OK, he does have three or four policies that are not entirely evil.
Anning wants universal home ownership to be a universal objeggtive, and he believes in Australian ownership of our infrastructure. He is in favour of collective bargaining in agriculture and industry, and wants more infrastructure for rural Australia. He wants a not-for profit government bank.
These are all reasonable policies, but you can get them by voting for parties that are far less loathesome than the FACN Party.
Oh, and it turns out that Fraser Anning also believes in ‘individual freedom, including unrestricted freedom of speech, association and belief’.
Now that’s an invitation if ever I saw one.
You might have noticed that I have been engaging an unsubtle verbal egging of Anning throughout this post. This is not because I am particularly in favour of egging politicians (though I have to say, given his comments after Christchurch, I’m inclined to view an egg as a proportional response).
It’s because it has been taking all my willpower not to write a post that basically consists of me repeatedly screaming ‘Aaaaaagh Fraser Anning is a gigantic, racist, fascist, homophobic bag of diseased dicks! What the f*ck is wrong him? How the hell is he even in our Parliament? How the hell did he even find 19 people to vote for him? What the f*ck is wrong with us?’
But I felt like that wouldn’t be very illuminating. Or very polite. And while freedom of speech is important, I tend to feel that abusive speech is at best unhelpful and at worst dangerous and cruel.
So I’ve been keeping my blood pressure to acceptable levels by indulging in every egg or bird-related pun that I could plausibly include, just for some light relief.
But I want to be very clear that Fraser Anning is, in my opinion, dangerous and cruel. His speeches aim to encourage, if not incite, violence against people who aren’t like him, and his policies are *intended* to hurt people. He is a terrible person, and the people he encourages are also terrible people.
And if they are allowed to gain political power, these people will do terrible things to our country in the name of patriotism, and that makes me very angry, and also very sad.
I do not talk about patriotism very often on this blog, and I think it’s pretty clear that I don’t subscribe to the sort of patriotism that declaims ‘my country, right or wrong’. My patriotism is the kind that expresses itself in reading and writing hundreds of thousands of words about the political parties that are seeking to change the direction of our country, so that others can be informed and vote wisely.
I love Australia enough that I want it to be the best country it can be. And I love my fellow Australians enough that I want them to have the same opportunities that I have, the same freedoms that I have – including the freedom to practice my religion peacefully, or to walk down the street without people making horrible assumptions about me based on the colour of my skin or who I am holding hands with.

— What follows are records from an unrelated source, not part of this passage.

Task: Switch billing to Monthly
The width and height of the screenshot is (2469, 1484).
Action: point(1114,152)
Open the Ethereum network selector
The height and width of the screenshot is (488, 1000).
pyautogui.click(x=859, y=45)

Anning, and those like him, want an Australia which grants these freedoms only to people like them. That’s not patriotism – it’s the exact opposite.
The only good thing about the FACN party is that it’s clearly hoping to poach votes from Pauline Hanson’s One Nation Party, and perhaps also Bob Katter’s Australia Party. (And who knows, maybe the Australian Liberty Alliance, and Australia First, and, seriously, who on earth decided that Australia needed that many right-wing xenophobic political parties?)
With any luck, they will split the racist vote between them and get nothing.
Which would be eggcellent.
Eurovision Theme Song as determined by me, very objectively
Who better to represent the FACN party than a turkey who is yelling vaguely abusive things about other countries, while being booed by the audience? There really was only one possible choice.
Sorry, Dustin. But look on the bright side – at least you’re less of a turkey than Fraser Anning.